Selon l’Organisation mondiale de la Santé (OMS), le nombre de nouveaux antibiotiques commercialisés à l’échelle planétaire est largement insuffisant pour lutter efficacement contre le fléau de la résistance antimicrobienne.

« La plupart des molécules actuellement en production sont des modifications des classes thérapeutiques déjà existantes », explique l’OMS dans son rapport rendu public ce 20 septembre. « Ces dernières ne constituent que des solutions sur le court terme ». Selon ce document, « très peu d’options médicamenteuses novatrices contre ces infections résistantes aux antibiotiques existent ». Ainsi « sur les 51 nouveaux antibiotiques en cours de développement clinique comptabilisés par l’OMS, seuls 8 sont répertoriés comme des innovations dotées d’une valeur ajoutée pour compléter l’arsenal thérapeutique mondial. »

Ce sous-financement se ressent même dans le cadre de la prise en charge de la tuberculose, maladie qui tue environ 250 000 patients chaque année dans le monde. « Seulement deux antibiotiques dans le cas de résistance à la tuberculose sont arrivés sur le marché en 70 ans. »

La médecine de demain en danger

« La résistance antimicrobienne relève de l’urgence mondiale.
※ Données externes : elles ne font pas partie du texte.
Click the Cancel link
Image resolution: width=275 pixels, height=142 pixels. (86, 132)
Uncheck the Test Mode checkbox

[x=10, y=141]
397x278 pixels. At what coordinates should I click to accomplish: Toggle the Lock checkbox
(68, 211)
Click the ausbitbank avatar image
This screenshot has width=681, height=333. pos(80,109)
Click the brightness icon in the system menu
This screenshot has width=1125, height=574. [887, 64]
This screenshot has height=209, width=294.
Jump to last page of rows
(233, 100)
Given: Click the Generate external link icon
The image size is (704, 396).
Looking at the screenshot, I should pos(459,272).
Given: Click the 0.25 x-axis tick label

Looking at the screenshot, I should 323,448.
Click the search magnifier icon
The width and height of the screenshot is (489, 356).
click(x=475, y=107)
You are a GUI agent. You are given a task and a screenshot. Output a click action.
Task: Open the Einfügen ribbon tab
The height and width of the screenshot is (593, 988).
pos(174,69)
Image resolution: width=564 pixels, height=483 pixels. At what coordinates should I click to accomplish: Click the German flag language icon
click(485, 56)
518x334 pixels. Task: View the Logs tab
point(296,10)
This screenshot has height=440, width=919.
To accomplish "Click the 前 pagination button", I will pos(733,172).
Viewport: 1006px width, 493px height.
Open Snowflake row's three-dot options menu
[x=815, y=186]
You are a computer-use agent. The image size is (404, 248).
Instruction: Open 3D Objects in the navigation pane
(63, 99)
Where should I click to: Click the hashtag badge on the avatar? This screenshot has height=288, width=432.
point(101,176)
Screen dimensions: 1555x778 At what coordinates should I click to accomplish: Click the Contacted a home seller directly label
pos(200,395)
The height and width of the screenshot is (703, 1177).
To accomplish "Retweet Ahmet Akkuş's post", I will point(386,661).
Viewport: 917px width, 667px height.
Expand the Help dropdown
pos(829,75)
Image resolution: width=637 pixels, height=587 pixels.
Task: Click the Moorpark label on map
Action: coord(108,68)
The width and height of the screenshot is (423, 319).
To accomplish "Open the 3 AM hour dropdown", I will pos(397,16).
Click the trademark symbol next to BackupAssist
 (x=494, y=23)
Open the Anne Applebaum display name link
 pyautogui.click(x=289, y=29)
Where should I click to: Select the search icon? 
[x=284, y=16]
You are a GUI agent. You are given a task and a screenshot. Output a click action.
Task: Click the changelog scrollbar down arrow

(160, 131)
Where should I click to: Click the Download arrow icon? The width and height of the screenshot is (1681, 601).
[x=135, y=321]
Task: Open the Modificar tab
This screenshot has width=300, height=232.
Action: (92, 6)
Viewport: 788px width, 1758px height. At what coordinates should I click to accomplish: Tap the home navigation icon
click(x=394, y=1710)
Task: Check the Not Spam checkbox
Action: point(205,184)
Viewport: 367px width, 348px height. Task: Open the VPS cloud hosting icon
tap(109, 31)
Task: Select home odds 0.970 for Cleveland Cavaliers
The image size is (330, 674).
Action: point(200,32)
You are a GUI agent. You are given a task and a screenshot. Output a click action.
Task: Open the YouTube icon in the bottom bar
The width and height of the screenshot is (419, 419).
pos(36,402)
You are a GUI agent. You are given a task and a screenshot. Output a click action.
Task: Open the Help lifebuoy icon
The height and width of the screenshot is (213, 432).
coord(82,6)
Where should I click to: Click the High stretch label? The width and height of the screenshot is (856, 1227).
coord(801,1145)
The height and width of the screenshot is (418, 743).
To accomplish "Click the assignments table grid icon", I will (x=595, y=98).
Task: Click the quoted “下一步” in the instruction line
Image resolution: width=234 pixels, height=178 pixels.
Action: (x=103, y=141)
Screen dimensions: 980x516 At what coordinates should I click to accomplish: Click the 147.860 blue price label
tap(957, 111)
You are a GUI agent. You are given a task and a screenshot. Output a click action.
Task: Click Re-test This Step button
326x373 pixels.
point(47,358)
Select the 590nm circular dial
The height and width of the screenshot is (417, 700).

Cette dernière compromet sérieusement les progrès de la médecine moderne », souligne le Dr Tedros Adhanom Ghebreyesus, directeur général de l’OMS. « Il y a un besoin urgent d’investir dans la recherche et dans le développement d’antibiotiques ». Sous peine « de revenir à une époque à laquelle les gens craignaient les infections les plus banales et risquaient leur vie pour des chirurgies mineures ».

Des initiatives ?

Le 4 septembre, l’Afrique du Sud, l’Allemagne, le Luxembourg, les Pays-Bas, le Royaume-Uni, la Suisse et la fondation britannique Wellcome Trust ont investi un total de 56 millions d’euros pour renflouer ce budget recherche.

« Mais les seuls investissements financiers ne suffiront pas à combattre le fléau de la résistance antimicrobienne. » En parallèle de ce combat, l’OMS travaille aussi avec « les pays partenaires à une meilleure prévention des infections ». Enfin, « elle développe des guides de recommandations pour un usage responsable des antibiotiques dans les sphères humaines, animales et dans le secteur agricole ».